The horizontal net force is the vector sum of the force exerted by the fisherman and the drag force, and it can be calculated as follows:

Horizontal Net Force = Force exerted by fisherman - Drag force

Horizontal Net Force = 245 N - 47.5 N = 197.5 N

Using Newton's second law, we can calculate the horizontal acceleration of the boat:

Acceleration = Net force / mass

Acceleration = 197.5 N / 370 kg ≈ 0.5338 m/s^2

Since the forces are assumed to be constant over a short interval of time, we can use the kinematic equation to find the velocity of the boat:

v = u + at

where:
v = final velocity (unknown)
u = initial velocity = 0.857 m/s (given)
a = acceleration = 0.5338 m/s^2 (calculated)
t = time = 0.435 s (given)

v = 0.857 m/s + (0.5338 m/s^2)(0.435 s) ≈ 1.08 m/s

Therefore, the magnitude of the velocity of the boat 0.435 s after the moment described is approximately 1.08 m/s.

(c) If the angle of the pole with respect to the vertical increased but the exerted force against the bottom remained the same, the buoyant force would still be equal to the weight of the boat.
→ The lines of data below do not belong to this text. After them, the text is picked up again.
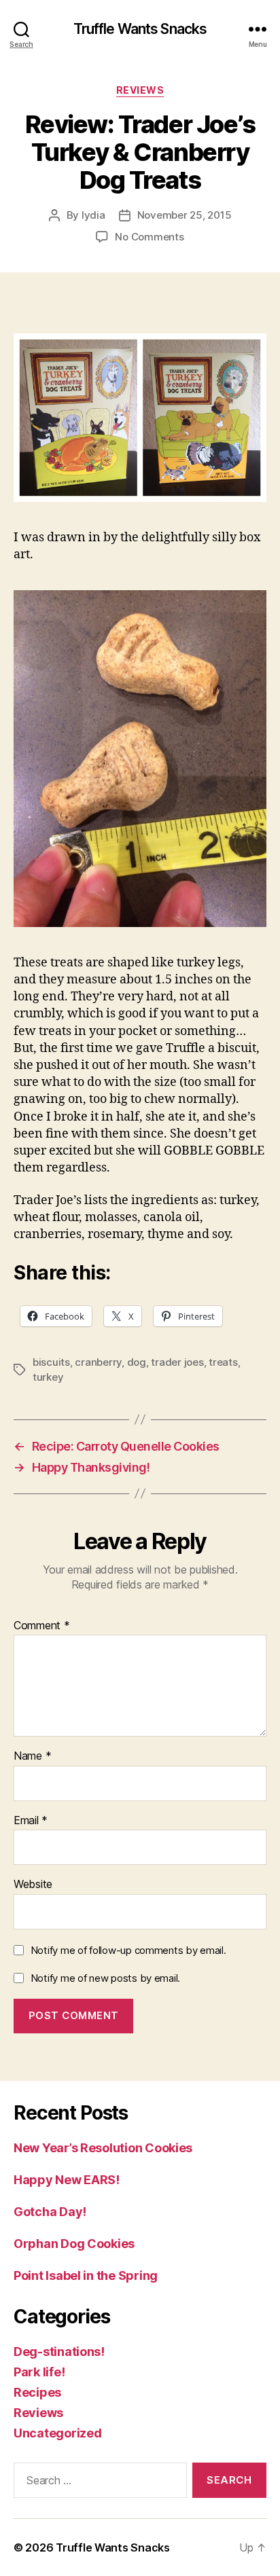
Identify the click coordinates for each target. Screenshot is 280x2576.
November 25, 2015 (184, 214)
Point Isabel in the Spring (86, 2275)
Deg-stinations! (59, 2351)
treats (223, 1362)
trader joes (177, 1362)
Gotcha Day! (50, 2212)
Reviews (140, 90)
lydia (93, 214)
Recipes (37, 2392)
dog (136, 1362)
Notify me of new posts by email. (105, 1978)
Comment (42, 1626)
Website (33, 1885)
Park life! (39, 2372)
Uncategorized (58, 2433)
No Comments (149, 236)
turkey (48, 1377)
This is because the buoyant force is determined by the weight of the water displaced by the boat, which does not change as long as the mass of the boat remains constant.

However, the acceleration of the boat would change. According to Newton's second law, the acceleration of an object is directly proportional to the net force acting on it and inversely proportional to its mass. Since the exerted force against the bottom remained the same, the change in the angle of the pole would affect the horizontal net force acting on the boat. If the angle increased, the horizontal net force would decrease, resulting in a smaller acceleration of the boat.
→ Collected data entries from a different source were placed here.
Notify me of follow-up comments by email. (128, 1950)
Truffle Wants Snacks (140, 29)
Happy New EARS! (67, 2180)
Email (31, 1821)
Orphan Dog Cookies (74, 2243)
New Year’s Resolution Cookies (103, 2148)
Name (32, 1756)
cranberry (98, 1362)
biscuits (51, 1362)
To find the answers to the given questions, we need to apply the principles of Newton's laws of motion and buoyancy.

(a) To determine the magnitude of the buoyant force, we need to consider the equilibrium condition of the boat in the vertical direction. The sum of the forces in the vertical direction should be zero. Therefore, the buoyant force must balance the weight of the boat and its cargo.

The weight of the boat can be calculated using:
Weight = mass * gravity acceleration

Given:
mass of the boat (including cargo and worker) = 370 kg
gravity acceleration = 9.8 m/s^2 (approximate value)
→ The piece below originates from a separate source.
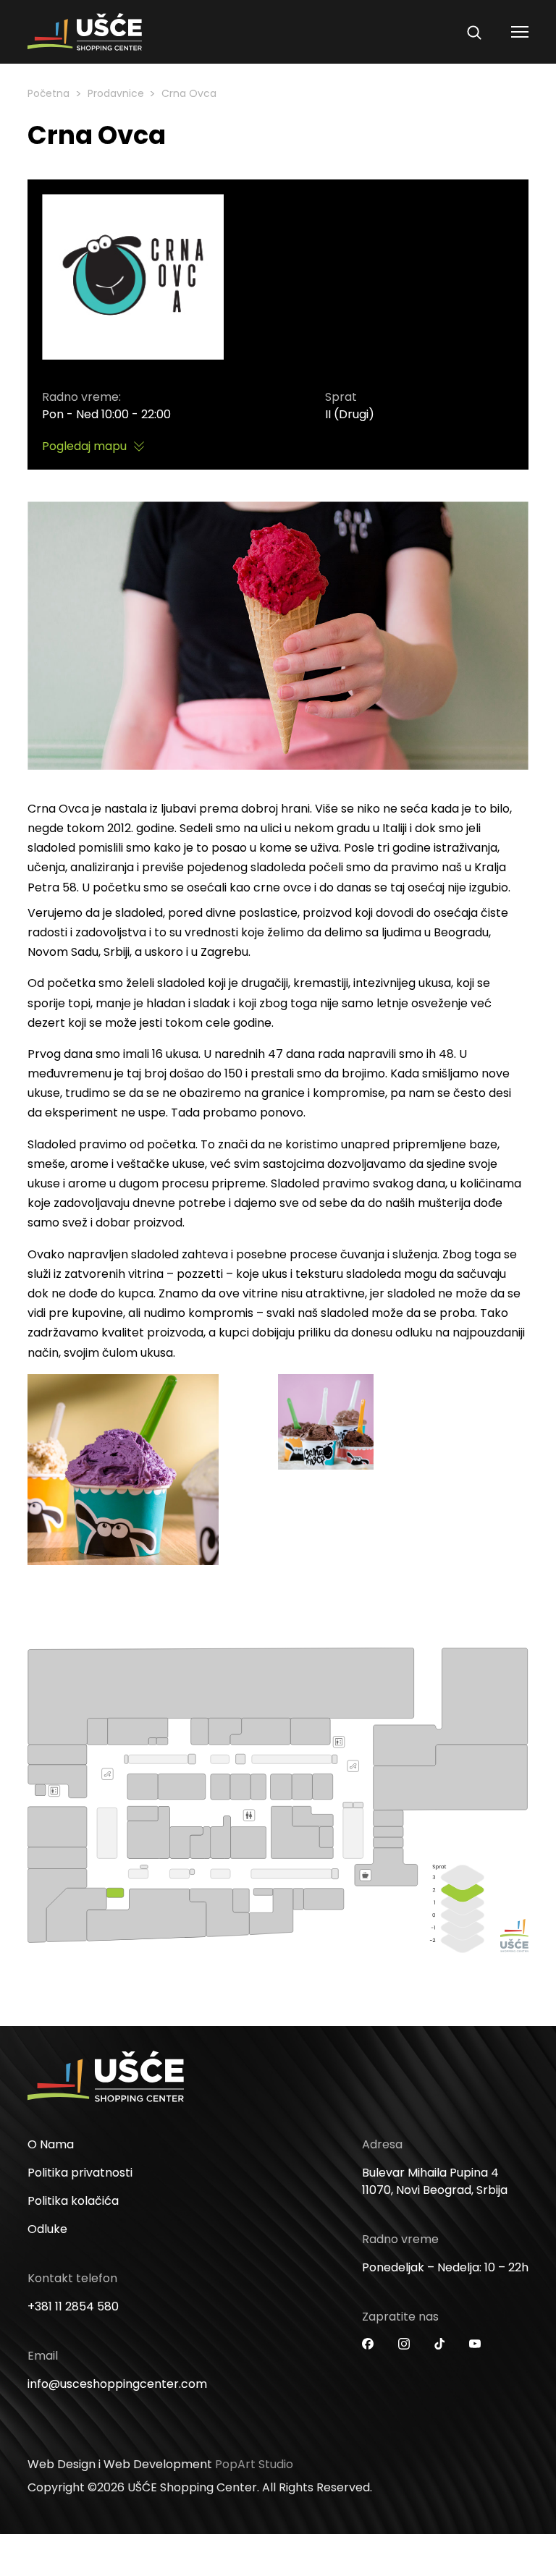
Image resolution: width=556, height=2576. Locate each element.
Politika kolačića (73, 2200)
Weight = 370 kg * 9.8 m/s^2 = 3626 N

Since the buoyant force is vertically upward, its magnitude must equal the weight of the boat to maintain equilibrium:

Magnitude of buoyant force = 3626 N

(b) To calculate the boat's velocity at a given time, we need to analyze the forces acting on the boat in the horizontal direction.

The forces acting on the boat are:
- The applied force exerted by the fisherman parallel to the length of the pole (245 N).
- The horizontal drag force exerted by the water (47.5 N).
- The frictional force opposing the boat's motion (considered negligible in this case).

Using Newton's second law of motion:
Sum of forces = mass * acceleration

The net force acting on the boat can be calculated as the difference between the applied force and the drag force:

Net force = Applied force - Drag force

Net force = 245 N - 47.5 N = 197.5 N

Now we can calculate the acceleration using the equation:
Acceleration = Net force / mass

Acceleration = 197.5 N / 370 kg = 0.5338 m/s^2 (approximate value)

To find the velocity at 0.435 s after the given moment, we can use the equation of uniformly accelerated motion:
Velocity = Initial velocity + (Acceleration * Time)

Given:
Initial velocity = 0.857 m/s
Time = 0.435 s

Velocity = 0.857 m/s + (0.5338 m/s^2 * 0.435 s) ≈ 1.078 m/s

So, the magnitude of the boat's velocity 0.435 s later is approximately 1.078 m/s.

(c) If the angle of the pole with respect to the vertical increases but the exerted force against the bottom remains the same, the buoyant force and the acceleration of the boat will remain unaffected.

The buoyant force only depends on the weight of the boat and the cargo, not on the angle of the pole. Therefore, it will remain the same.

Similarly, the acceleration of the boat, which depends on the net force applied to it (and not on the angle of the pole), will also remain the same as long as the applied force and drag force remain unchanged.